**SET TASK 1:**
Answer these from the passage on Russia's declining energy power below:
(a) What position does Malcolm Rifkind hold?
(b) Whose view does the WSJ op-ed present?
(c) According to Bremmer, what does not matter in 2012?

Russia’s influence wanes with declining oil prices

June 23rd, 2011 No comments

A Wall Street Journal op-ed urges investors and policy makers to exploit Russia’s position as a declining energy power. Others such as Malcolm Rifkind, chairman of the United Kingdom’s Intelligence and Security Committee and Ian Bremmer, president of the Eurasia Group agree.

With new discoveries of shale gas all over the world from the US to China to Germany, dependence on Russian oil has lessened and should be used to embolden foreign governments to acknowledge Russia for what it is, an authoritarian government solely concerned with its survival. This is Holman Jenkins’ view in the WSJ op-ed. He also asserted the charade behind Russia’s supposed competitive presidential election in 2012.

Bottom line: The world, and Russia, may be living with Mr. Putin for a long time…Don’t bet on Mr. Medvedev. Bet on the crude logic of Russia’s declining energy power, which Western policy should do everything possible to exploit, to deliver better behavior in Moscow.”

Bremmer agrees with the basis of the WSJ op-ed and goes farther to asset that it doesn’t matter whether Putin or Medvedev is elected in 2012.

Despite a handful of people and media publications who see right through Russia’s vexing charade, there is a deep rooted reason why they continue to put on such a show — Russia’s  insecurity complex.”

(Stored data entries)
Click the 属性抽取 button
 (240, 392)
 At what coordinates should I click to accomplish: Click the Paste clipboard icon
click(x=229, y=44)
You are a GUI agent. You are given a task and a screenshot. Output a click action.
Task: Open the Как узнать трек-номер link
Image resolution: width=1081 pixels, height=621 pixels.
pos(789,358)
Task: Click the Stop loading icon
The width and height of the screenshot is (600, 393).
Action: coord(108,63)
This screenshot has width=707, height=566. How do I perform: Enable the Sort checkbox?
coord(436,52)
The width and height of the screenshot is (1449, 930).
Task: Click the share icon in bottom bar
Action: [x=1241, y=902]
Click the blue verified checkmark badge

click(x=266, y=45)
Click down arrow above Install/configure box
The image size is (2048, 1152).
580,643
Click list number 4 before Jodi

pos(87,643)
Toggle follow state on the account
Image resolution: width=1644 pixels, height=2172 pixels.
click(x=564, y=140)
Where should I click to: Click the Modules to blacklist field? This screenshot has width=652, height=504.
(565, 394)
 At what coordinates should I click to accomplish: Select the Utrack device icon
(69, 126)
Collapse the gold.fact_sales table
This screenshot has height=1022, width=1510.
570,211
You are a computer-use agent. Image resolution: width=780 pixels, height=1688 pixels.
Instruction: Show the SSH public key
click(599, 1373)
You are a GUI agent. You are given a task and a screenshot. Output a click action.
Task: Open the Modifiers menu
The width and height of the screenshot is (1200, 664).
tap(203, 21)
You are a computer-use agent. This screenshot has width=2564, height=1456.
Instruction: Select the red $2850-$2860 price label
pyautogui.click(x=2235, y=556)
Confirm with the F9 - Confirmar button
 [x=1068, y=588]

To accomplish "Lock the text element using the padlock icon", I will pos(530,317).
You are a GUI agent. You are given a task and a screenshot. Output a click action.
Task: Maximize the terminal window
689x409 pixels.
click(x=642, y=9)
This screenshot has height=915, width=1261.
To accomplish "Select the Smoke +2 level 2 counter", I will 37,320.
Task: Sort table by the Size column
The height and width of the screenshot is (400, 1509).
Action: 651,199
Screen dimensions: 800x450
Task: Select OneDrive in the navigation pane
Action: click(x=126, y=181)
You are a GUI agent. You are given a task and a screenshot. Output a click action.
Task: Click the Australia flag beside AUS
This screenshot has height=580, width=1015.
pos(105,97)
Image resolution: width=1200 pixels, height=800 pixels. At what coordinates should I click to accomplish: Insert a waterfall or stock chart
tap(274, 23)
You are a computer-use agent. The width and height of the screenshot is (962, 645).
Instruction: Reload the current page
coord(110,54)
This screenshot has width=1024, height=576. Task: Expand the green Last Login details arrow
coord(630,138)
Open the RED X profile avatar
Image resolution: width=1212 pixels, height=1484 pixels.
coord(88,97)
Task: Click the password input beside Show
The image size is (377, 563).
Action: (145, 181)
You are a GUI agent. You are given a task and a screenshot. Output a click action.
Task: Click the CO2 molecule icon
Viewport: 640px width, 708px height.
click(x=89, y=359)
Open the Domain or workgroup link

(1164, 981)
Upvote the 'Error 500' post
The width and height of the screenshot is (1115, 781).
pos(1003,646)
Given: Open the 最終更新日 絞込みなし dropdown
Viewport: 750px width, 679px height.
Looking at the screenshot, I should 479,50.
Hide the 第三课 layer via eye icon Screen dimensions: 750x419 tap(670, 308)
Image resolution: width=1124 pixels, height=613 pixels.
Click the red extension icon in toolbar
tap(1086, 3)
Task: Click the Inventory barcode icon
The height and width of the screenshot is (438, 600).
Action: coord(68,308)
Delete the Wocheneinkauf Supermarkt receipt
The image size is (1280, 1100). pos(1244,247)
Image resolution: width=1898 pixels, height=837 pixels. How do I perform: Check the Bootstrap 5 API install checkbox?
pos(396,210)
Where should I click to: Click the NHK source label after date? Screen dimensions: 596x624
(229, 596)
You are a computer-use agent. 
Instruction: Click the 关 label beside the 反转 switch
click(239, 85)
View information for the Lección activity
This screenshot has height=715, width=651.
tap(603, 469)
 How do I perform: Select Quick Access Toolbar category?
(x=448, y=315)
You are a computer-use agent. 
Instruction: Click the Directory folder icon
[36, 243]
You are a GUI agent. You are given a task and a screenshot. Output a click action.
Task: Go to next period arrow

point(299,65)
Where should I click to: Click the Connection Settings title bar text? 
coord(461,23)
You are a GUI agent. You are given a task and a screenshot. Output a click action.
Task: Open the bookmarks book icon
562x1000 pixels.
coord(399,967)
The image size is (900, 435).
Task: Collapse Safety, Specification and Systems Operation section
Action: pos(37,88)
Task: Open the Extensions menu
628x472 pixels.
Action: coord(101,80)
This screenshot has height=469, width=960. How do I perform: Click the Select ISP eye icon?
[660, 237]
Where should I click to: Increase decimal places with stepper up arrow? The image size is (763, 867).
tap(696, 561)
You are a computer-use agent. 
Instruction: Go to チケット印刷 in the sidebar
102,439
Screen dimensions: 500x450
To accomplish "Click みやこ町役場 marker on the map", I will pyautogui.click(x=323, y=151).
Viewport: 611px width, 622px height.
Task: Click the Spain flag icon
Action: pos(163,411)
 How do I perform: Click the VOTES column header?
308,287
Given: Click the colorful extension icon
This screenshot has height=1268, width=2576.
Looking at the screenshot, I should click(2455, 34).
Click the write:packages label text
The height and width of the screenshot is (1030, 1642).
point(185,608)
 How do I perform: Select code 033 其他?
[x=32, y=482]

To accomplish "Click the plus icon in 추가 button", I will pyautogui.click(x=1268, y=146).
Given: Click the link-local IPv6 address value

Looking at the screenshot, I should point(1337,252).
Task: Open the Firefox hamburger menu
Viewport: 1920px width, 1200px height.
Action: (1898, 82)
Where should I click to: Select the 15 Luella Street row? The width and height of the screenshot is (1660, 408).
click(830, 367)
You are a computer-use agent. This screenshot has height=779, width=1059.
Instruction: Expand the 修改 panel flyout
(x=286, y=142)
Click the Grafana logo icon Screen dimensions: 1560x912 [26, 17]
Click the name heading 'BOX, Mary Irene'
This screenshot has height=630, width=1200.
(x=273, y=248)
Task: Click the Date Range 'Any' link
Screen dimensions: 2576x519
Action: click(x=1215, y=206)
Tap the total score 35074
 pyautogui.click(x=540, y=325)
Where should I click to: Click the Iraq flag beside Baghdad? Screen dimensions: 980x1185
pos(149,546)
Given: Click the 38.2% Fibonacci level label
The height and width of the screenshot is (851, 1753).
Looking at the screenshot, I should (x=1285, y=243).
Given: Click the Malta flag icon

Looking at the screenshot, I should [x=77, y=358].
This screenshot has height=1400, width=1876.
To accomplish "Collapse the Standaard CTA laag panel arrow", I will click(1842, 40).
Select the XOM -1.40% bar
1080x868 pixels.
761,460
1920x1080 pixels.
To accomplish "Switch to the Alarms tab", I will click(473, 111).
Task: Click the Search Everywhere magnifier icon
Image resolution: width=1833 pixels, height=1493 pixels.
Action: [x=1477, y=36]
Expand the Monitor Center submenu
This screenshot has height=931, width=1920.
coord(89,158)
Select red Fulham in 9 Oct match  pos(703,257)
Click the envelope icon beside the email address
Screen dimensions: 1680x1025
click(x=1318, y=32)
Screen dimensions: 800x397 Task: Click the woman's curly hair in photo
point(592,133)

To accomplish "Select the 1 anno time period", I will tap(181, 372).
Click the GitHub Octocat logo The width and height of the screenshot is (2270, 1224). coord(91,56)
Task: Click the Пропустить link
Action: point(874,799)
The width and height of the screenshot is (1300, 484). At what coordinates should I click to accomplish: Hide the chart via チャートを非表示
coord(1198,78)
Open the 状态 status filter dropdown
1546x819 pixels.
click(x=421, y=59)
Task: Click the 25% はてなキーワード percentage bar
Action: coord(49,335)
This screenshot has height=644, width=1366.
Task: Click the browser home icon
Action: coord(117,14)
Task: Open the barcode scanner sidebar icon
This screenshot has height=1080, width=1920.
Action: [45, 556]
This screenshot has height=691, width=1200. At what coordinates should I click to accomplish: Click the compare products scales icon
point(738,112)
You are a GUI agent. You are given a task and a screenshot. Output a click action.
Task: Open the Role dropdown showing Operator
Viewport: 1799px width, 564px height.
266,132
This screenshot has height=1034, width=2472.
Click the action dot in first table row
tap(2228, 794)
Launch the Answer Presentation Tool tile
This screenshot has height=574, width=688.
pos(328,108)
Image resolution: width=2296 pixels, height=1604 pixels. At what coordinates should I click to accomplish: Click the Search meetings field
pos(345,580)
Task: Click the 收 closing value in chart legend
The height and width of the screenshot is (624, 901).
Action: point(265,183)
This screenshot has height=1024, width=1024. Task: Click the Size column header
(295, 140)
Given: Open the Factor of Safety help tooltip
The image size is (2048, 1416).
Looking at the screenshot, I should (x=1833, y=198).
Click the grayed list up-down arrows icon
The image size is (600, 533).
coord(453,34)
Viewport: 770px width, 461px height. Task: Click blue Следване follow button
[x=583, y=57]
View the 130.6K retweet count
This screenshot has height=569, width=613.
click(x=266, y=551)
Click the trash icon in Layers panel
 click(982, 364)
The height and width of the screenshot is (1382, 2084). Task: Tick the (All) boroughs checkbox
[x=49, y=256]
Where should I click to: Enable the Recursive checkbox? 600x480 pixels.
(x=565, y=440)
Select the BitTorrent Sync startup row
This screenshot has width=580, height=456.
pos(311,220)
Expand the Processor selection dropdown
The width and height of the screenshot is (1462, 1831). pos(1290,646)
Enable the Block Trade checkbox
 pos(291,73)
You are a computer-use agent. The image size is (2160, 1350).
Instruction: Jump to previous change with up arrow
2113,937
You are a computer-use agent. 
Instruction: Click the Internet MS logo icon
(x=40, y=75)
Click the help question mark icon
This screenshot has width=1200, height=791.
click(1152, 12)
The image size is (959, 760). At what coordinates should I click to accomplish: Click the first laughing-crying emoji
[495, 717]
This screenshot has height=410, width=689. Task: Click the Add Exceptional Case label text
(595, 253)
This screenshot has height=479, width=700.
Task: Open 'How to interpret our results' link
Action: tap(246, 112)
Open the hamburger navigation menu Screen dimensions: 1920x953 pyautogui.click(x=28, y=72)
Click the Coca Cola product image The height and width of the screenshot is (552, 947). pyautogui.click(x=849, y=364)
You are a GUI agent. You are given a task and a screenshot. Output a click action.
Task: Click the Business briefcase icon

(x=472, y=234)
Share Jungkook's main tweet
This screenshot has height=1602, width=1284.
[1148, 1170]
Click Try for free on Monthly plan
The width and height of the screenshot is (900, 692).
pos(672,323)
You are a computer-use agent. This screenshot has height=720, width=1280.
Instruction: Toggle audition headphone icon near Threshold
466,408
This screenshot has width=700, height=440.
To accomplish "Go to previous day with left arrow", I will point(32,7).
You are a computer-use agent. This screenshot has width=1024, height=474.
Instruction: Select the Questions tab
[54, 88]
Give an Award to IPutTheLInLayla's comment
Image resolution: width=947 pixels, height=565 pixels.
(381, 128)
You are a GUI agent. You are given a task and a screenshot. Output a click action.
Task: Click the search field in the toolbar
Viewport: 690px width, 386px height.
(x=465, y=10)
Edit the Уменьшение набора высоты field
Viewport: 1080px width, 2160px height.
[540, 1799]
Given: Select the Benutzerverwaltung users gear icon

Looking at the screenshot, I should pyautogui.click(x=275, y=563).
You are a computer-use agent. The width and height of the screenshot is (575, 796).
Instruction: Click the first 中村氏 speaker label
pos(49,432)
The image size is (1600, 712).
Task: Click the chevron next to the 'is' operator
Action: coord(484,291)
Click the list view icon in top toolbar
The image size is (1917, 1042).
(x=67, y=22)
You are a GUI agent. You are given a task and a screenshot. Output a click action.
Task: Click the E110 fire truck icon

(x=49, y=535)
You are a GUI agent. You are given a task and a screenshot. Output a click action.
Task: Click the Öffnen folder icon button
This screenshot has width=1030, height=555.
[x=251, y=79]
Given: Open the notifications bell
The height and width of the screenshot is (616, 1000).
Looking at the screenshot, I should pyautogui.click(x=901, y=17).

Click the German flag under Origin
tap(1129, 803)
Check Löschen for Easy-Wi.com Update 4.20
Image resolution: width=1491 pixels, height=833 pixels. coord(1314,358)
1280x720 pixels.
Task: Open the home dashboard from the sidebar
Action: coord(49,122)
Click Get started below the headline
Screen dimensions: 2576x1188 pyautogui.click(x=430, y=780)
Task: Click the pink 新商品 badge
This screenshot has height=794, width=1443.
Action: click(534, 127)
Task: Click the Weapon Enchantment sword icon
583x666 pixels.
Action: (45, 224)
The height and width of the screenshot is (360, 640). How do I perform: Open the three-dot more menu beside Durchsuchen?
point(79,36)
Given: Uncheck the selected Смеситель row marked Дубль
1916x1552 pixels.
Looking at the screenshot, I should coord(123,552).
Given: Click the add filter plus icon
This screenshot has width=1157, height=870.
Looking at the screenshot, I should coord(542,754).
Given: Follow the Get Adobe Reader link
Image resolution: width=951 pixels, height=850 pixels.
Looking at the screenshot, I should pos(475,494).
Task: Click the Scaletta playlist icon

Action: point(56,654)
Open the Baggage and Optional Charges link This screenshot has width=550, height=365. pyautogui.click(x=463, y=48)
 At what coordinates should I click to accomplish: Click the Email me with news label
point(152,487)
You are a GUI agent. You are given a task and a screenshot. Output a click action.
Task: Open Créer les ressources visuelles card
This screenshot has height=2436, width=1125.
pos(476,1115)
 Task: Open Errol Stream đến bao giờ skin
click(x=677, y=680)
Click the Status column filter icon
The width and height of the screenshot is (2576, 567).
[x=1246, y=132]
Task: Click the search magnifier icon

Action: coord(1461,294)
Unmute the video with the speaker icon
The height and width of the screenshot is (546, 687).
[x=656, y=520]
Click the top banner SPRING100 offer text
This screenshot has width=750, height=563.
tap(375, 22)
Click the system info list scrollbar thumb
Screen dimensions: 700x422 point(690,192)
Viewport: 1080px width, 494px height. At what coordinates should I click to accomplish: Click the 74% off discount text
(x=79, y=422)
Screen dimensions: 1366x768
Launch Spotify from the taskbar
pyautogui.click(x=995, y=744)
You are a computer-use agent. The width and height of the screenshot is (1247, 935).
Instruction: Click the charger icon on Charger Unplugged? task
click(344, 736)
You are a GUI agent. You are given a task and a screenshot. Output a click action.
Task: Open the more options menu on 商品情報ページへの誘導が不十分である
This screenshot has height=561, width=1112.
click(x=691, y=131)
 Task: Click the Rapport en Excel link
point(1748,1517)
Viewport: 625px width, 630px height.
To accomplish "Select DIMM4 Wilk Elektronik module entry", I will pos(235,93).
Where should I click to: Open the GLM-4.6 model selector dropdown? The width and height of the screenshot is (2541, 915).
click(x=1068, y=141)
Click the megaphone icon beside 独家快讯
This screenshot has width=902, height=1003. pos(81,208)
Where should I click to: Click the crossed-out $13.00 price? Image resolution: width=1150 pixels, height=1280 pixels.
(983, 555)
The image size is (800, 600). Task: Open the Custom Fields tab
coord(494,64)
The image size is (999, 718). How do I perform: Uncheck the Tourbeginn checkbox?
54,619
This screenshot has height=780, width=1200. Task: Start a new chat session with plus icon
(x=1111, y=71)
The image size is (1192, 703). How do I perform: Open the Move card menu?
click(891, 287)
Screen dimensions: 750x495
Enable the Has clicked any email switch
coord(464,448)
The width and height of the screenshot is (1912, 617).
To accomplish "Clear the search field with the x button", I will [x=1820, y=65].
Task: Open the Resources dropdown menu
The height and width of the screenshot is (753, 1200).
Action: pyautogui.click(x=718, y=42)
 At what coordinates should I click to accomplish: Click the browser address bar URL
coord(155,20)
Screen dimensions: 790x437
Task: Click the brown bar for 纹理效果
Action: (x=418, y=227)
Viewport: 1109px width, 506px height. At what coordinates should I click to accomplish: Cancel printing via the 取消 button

**SET TASK 2:** How many lines of the entries above contain the string "Hide"? Matching is case-sensitive. Reply with the number only.

**CORRECT OUTPUT 1:**
(a) Chairman of the United Kingdom's Intelligence and Security Committee.
(b) Holman Jenkins'.
(c) Whether Putin or Medvedev is elected.

**CORRECT OUTPUT 2:** 2